HUBBLE LA STAVA ASPETTANDO, e alla fine è arrivata. Si è mostrata di nuovo. Per la terza volta la sua luce è arrivata fino a noi ma questa volta gli scienziati sapevano dove e quando guardare per osservarla. Parliamo di SN Refsdal, una supernova esplosa più di nove miliardi di anni fa, tanti sono gli anni luce che separano la sua galassia dal nostro pianeta. La storia che sta dietro a questo evento è complessa ma racconta di uno dei più affascinanti fenomeni dell'universo: la capacità della gravità di piegare anche la luce, spiegato e verificato grazie alla teoria di Einstein. Teoria che ha appena compiuto un secolo e che ha permesso agli astronomi, per la prima volta, di predire dove sarebbe riapparsa una di queste gigantesche esplosioni, questo tipo di osservazioni, infatti, sono finora sempre state frutto del caso.
La supernova si fa in quattro. Nel novembre 2014 il telescopio spaziale Hubble ha immortalato un effetto ormai conosciuto come "croce di Einstein".Non era mai successo però che venisse osservato per una supernova. Quattro punti luminosi sono apparsi attorno a una galassia ellittica, lontana cinque miliardi di anni luce. Quelle quattro "nuove" stelle non erano altro che l'immagine dello stesso evento, la cui luce aveva preso quattro strade diverse per arrivare fino a noi.
La lente gravitazionale. La responsabile è proprio quella galassia (situata in un ammasso chiamato MACS J1149.6+2223) la cui azione gravitazionale ha deviato la luce della supernova creando questa specie di 'miraggio cosmico'. Refsdal si trovava lì dietro, quattro miliardi di anni luce più lontana, sulla stessa linea dell'osservatore (che siamo noi), perciò dalla Terra abbiamo potuto assistere a questo effetto di "gravitational lensing".

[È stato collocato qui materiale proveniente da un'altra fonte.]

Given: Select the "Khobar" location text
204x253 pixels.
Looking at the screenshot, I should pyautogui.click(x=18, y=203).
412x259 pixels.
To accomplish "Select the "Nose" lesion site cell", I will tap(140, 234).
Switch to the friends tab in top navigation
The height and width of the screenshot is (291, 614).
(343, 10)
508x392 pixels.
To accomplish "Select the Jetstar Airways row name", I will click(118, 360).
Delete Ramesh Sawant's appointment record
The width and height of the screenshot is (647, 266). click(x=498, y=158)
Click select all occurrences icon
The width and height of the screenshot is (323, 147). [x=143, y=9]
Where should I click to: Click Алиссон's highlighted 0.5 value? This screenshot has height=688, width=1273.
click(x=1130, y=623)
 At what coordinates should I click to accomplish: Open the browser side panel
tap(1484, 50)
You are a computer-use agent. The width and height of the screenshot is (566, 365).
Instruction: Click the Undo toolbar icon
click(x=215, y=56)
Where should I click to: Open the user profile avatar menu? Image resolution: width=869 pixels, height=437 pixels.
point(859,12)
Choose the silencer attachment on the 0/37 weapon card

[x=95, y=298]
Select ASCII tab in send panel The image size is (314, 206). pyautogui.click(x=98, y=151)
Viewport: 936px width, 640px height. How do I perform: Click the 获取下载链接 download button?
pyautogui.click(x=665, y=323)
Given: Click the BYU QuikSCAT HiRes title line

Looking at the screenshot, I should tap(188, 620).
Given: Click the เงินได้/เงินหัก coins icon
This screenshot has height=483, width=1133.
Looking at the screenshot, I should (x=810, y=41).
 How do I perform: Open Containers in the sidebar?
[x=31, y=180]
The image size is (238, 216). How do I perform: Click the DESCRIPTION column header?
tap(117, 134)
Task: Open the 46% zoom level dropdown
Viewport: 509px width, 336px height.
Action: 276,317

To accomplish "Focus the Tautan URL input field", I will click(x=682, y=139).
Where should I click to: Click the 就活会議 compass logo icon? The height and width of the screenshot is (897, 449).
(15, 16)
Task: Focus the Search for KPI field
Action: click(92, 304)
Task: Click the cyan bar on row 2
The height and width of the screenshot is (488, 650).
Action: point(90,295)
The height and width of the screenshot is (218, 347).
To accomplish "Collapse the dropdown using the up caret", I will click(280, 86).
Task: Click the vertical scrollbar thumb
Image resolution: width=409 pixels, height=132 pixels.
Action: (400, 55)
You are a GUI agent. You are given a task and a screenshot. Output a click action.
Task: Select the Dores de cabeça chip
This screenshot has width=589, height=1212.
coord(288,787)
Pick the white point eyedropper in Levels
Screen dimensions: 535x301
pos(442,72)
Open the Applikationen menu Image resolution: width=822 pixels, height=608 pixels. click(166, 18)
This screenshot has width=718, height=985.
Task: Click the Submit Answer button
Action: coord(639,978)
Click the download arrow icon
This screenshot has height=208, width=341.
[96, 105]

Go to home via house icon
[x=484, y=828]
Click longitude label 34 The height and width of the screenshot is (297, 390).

La previsione. La scoperta casuale ed eccezionale ha però avuto un seguito ancora più intrigante. Gli scienziati di Berkeley, infatti, hanno potuto calcolare, con buona approssimazione, quando e dove la luce di quella stessa supernova sarebbe riapparsa. Come rivedere l'evento al replay o, meglio, in differita. A tutti gli effetti un "ritardo del segnale".
Per riuscirci hanno utilizzato sette diversi modelli teorici di quel cluster di galassie responsabile dell'effetto gravitazionale con i dati raccolti da diversi telescopi: Hubble, Vlt, Muse e Keck. Il 'responso' è apparso in uno studio la cui prima firma è dell'italiano Tommaso Treu, pubblicato sul sito del telescopio Hubble a ottobre 2015.
La conferma dall'osservazione. Proprio dalla fine di ottobre Hubble ha ricominciato a scrutare periodicamente quell'angolo di cielo fino a che quello che si attendeva non è accaduto. Refsdal è riapparsa, in un altro punto, nella stessa zona di cielo, l'11 dicembre. La spiegazione sta della diversa distribuzione della massa all'interno di quel cluster, che ne ha deviato la luce attraverso lunghezze d'onda e percorsi differenti, più lunghi, 'piegandola' e indirizzandola verso di noi. Un'altra prova del fatto che la luce ha velocità finita.
C'è di più, i calcoli sono anche risaliti indietro nel tempo. Se avessimo rivolto l'occhio di Hubble sullo stesso punto, avremmo potuto ammirarla per la prima volta nel 1998.
Questo successo apre la strada anche a nuovi studi che riguardano uno degli elementi più misteriosi che compongono l'universo: la materia oscura, grazie al programma di Hubble Frontier Fields, che studia proprio il fenomeno della lente gravitazionale per spingere le nostre osservazioni alle soglie dei Big Bang.